Exercise requirements –
For the data below, please report each line where the word "column" is found.

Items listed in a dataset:
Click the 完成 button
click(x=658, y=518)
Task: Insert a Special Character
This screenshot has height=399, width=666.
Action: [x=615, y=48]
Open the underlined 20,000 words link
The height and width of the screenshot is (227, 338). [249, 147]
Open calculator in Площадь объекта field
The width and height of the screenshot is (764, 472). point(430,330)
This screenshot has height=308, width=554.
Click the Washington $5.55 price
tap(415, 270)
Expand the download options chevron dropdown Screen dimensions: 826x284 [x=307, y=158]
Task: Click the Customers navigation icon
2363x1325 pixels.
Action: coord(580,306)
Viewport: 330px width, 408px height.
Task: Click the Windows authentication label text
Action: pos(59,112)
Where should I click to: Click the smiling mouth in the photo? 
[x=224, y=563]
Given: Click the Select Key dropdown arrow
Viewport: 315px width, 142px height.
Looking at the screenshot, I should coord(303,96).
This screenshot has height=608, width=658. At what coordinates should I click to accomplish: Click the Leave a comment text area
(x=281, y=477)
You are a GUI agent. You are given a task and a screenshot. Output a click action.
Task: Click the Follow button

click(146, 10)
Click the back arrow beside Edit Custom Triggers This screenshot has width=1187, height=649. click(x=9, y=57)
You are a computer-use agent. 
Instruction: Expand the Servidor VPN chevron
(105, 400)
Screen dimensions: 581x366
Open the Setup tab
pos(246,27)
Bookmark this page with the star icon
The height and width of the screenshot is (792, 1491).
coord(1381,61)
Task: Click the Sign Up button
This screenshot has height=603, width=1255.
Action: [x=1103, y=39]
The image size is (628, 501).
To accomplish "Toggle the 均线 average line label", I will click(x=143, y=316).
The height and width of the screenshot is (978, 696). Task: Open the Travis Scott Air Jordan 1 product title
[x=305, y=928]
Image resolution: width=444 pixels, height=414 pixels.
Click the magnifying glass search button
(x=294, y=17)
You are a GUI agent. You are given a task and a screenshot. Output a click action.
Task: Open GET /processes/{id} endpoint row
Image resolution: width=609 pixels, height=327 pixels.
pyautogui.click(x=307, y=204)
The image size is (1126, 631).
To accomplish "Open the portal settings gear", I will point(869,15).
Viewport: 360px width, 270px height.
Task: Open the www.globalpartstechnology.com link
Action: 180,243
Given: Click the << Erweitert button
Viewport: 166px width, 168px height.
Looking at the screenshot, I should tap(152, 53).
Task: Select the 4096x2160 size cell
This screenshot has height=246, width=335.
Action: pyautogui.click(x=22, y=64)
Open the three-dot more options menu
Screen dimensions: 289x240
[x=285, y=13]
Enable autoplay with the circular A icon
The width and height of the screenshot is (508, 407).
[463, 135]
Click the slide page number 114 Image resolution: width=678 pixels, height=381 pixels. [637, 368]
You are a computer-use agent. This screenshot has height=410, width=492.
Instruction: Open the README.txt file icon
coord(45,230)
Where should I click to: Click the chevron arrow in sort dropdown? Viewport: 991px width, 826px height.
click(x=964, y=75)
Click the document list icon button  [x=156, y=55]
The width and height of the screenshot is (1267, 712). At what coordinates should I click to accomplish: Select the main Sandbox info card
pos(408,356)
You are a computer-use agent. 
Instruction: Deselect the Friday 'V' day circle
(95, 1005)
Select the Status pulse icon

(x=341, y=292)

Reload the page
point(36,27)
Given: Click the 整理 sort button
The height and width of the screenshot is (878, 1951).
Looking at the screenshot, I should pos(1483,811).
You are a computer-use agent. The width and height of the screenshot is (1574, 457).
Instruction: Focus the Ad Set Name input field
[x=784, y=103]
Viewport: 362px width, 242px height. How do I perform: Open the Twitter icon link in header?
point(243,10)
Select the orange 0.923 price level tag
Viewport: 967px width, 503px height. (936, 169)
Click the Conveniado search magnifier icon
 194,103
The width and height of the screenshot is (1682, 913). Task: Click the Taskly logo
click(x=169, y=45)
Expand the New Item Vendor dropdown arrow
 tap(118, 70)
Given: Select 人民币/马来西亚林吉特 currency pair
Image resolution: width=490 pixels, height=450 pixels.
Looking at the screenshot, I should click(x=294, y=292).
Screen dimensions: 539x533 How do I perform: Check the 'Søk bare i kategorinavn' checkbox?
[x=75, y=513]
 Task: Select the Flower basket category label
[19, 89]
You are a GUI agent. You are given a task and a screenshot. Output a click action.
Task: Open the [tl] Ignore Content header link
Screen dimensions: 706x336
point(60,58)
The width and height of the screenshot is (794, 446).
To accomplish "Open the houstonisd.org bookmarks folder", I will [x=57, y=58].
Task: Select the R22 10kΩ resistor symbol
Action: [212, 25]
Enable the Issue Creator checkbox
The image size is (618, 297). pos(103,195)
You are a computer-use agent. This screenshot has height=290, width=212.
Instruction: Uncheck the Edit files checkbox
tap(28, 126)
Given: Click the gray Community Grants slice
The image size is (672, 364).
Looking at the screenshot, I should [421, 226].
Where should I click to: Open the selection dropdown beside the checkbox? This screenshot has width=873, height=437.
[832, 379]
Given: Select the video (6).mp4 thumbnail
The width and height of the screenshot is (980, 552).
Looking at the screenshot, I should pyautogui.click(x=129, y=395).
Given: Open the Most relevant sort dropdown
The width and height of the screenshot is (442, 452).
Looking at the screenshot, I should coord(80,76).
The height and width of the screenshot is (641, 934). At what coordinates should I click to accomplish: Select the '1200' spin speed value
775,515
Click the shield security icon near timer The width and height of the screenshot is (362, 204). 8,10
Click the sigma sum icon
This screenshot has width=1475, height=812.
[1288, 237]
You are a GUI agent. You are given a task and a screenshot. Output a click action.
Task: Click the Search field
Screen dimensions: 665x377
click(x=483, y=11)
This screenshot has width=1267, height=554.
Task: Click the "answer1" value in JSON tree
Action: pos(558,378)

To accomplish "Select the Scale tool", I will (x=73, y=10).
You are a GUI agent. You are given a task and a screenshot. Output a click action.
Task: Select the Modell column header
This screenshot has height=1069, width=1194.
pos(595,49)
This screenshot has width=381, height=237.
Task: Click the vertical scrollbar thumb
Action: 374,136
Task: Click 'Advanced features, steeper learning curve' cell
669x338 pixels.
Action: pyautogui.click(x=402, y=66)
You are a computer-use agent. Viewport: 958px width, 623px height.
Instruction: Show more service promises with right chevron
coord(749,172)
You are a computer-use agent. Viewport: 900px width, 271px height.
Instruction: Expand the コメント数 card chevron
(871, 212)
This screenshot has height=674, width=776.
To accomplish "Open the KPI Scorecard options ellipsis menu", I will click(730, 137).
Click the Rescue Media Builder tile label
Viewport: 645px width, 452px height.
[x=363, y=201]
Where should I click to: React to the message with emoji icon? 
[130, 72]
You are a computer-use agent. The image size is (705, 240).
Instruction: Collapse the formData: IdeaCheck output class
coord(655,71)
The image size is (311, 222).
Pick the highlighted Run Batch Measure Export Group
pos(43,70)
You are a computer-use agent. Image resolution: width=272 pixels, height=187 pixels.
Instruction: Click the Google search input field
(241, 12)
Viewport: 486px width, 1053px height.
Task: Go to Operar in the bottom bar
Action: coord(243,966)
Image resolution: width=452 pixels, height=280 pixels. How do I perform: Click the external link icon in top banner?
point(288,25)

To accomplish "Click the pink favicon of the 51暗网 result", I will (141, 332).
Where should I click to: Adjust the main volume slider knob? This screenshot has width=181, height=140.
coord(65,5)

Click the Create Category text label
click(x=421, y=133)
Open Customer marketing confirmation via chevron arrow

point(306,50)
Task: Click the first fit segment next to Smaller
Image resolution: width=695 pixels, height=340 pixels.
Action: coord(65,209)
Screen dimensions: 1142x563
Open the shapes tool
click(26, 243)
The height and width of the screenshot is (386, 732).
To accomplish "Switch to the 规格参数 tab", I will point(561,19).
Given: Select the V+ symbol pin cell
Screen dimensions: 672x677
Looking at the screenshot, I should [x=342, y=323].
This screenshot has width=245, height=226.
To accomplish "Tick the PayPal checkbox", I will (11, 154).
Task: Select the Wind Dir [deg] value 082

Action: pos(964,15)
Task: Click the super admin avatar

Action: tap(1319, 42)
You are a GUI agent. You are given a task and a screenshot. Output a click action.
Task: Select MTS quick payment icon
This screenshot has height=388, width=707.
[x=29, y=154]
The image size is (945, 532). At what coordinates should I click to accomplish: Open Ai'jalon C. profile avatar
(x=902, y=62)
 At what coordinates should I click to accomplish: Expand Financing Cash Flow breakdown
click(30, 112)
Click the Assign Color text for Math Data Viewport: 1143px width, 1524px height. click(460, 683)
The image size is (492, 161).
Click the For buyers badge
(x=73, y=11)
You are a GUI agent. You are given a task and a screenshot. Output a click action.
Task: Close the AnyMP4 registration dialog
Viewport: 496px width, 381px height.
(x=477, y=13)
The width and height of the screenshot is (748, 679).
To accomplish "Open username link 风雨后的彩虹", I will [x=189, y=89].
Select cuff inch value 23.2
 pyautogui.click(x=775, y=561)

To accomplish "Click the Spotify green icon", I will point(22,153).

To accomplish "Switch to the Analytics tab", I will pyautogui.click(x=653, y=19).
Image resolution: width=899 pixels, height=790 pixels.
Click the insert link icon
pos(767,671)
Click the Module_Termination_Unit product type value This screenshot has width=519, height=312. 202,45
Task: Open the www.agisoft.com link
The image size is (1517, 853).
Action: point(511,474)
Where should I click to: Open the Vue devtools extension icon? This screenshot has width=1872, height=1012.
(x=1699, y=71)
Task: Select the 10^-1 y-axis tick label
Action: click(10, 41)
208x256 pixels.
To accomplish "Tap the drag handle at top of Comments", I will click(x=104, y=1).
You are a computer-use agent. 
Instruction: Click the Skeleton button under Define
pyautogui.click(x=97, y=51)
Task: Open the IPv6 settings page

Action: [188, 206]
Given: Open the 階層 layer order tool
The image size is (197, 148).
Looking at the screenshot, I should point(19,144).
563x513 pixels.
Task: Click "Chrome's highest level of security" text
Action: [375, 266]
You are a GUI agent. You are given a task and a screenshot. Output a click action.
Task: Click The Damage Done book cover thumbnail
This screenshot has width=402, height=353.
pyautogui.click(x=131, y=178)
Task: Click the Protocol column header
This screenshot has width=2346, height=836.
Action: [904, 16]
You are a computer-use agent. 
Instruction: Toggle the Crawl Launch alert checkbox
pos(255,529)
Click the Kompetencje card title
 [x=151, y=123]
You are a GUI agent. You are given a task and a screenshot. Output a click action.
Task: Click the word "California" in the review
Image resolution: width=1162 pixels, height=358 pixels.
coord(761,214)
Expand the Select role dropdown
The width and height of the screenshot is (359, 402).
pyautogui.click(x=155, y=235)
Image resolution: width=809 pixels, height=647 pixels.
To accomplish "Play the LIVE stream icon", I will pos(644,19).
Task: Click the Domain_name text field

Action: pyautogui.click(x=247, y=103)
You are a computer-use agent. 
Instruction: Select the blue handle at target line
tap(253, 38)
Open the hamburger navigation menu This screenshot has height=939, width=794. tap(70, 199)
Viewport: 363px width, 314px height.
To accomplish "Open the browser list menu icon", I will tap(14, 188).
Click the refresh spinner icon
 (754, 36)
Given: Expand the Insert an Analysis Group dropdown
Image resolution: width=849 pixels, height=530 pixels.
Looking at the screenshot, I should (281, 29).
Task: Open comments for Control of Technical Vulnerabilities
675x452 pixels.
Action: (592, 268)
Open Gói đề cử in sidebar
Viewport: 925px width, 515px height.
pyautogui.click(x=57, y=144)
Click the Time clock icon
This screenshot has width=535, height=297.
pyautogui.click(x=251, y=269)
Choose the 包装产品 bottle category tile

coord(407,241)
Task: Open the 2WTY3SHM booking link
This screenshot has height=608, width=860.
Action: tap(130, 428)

Task response –
Task: Select the Modell column header
Task: Click the Protocol column header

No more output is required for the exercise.